Rishi Sunak grilled by GB News audience over NHS and tax cuts
Rishi Sunak was grilled by a GB News audience over tax cuts, the NHS and his Rwanda plan on Monday as he insisted that he “understood” the public’s frustration after 14 years of Conservative Government.
The Prime Minister faced a cross section of voters in Co Durham in front of a live TV audience.
During the event, he was pressed on NHS backlogs, while also being forced to defend his flagship Rwanda policy.
Mr Sunak was asked by one voter why he was sticking to the Rwanda plan “when public documentation shows it isn’t working and that it’s not going to work”.
He replied: “In order to fully solve this problem, we need a deterrent. We need to be able to say pretty simply and unequivocally that if you come to our country illegally, you won’t get to stay.
“We want to be able to remove you either to your home country if it’s safe, like we’ve done with Albania, and for everyone else we need an alternative and that’s what Rwanda is about.
“I’m absolutely committed to getting this bill through parliament and getting this scheme up and running.”
Elsewhere during the show, Mr Sunak blamed the pandemic for the backlog facing the NHS.
He said: “Whoever was prime minister, whoever was standing here tonight, there will be backlogs in the NHS because of what happened. You all know that, you are fair-minded people.”
Mr Sunak insisted ministers were investing “more money than the NHS has ever had”, and large numbers of doctors and nurses were being trained for the long term.
He added: “I probably will not be around in the 14 years that it takes to train the consultant that we’re now starting to invest in, but it’s the right long-term thing to do for our country, which is why I’ve done it.”
Asked in the final few minutes about tax, he repeated his message that the Government would cut it when it is “responsible”.
The Prime Minister faces potentially gloomy economic numbers later this week, with official figures on Thursday set to show whether the UK has slipped into a recession.
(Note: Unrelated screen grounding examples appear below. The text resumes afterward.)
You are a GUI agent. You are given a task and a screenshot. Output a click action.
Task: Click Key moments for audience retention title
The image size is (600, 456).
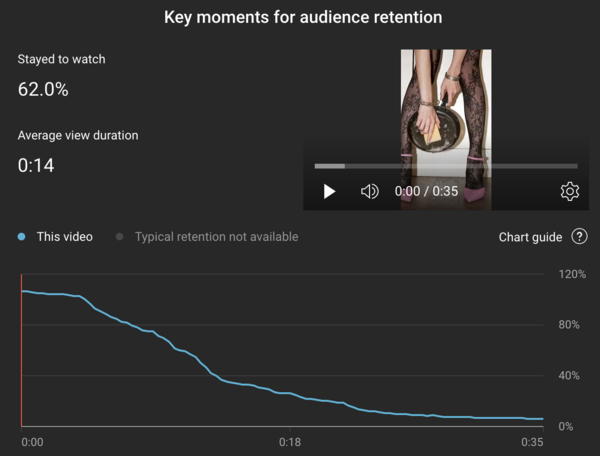pos(300,17)
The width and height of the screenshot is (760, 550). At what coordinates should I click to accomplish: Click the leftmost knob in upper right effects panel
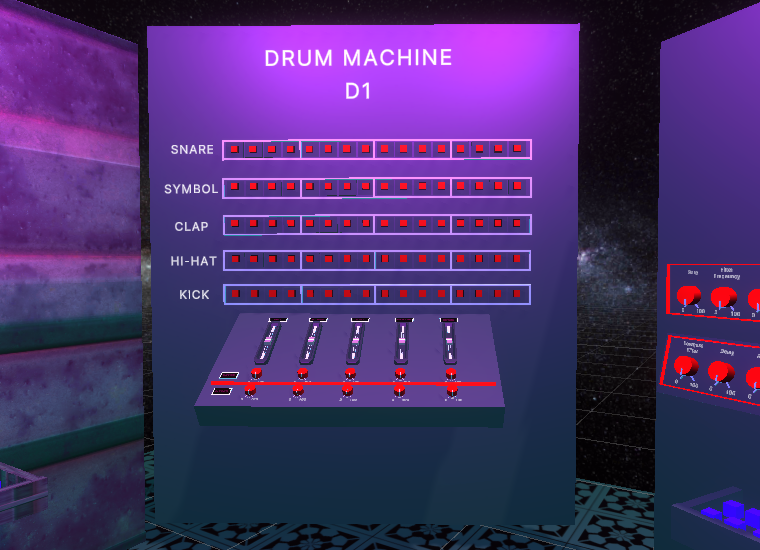686,295
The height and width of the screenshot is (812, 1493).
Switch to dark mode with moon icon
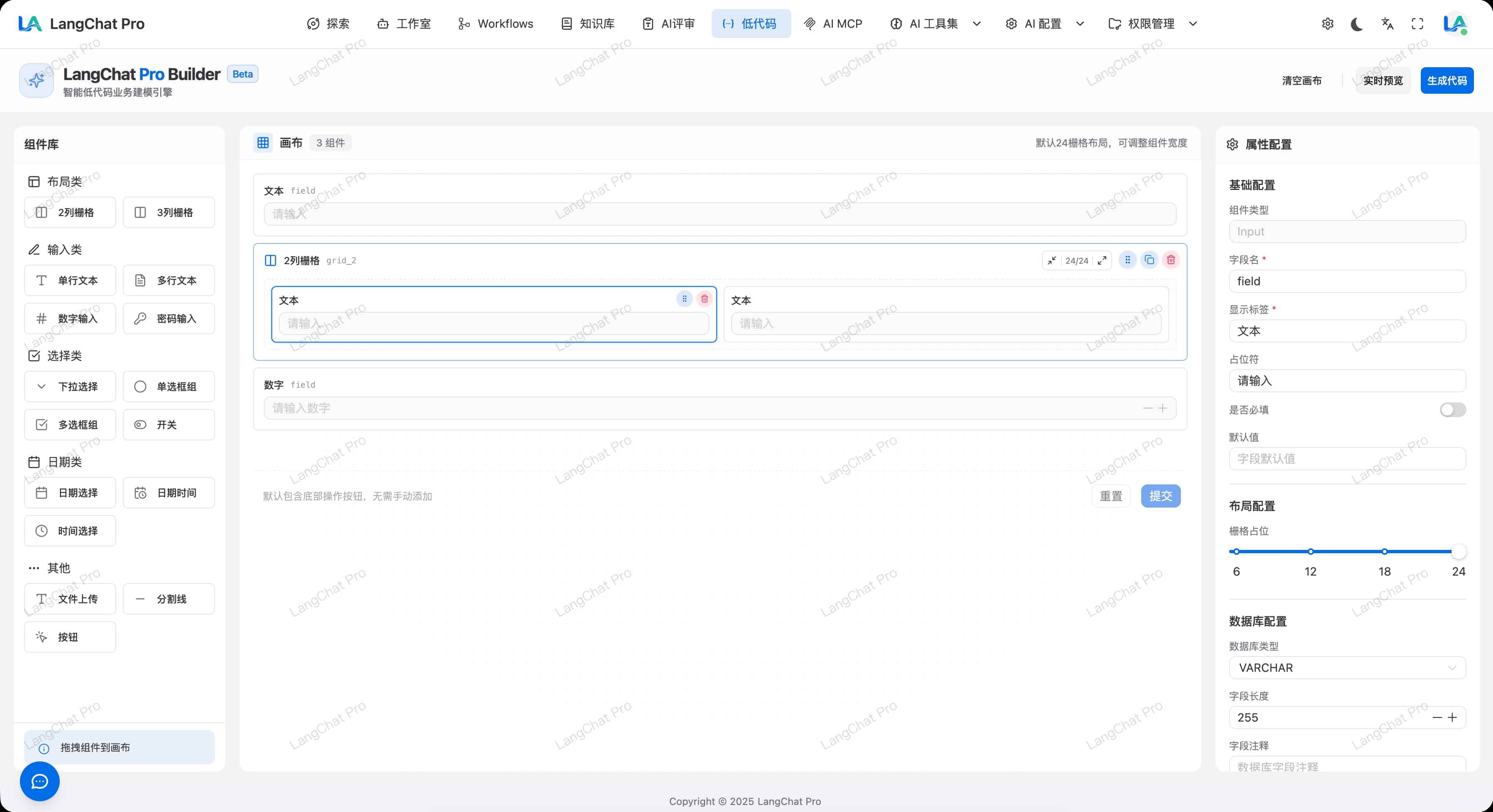1357,24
But Mr Sunak told GB News viewers: “When it’s responsible to do so, of course we want to keep cutting your taxes because that is important to me, because it’s as I said about rewarding hard work, but it’s got to be done as part of a plan, and because we’ve got a plan and that plan, as I said right at the beginning, is starting to work.
“You can see it if we stick with it, then there are better times ahead.”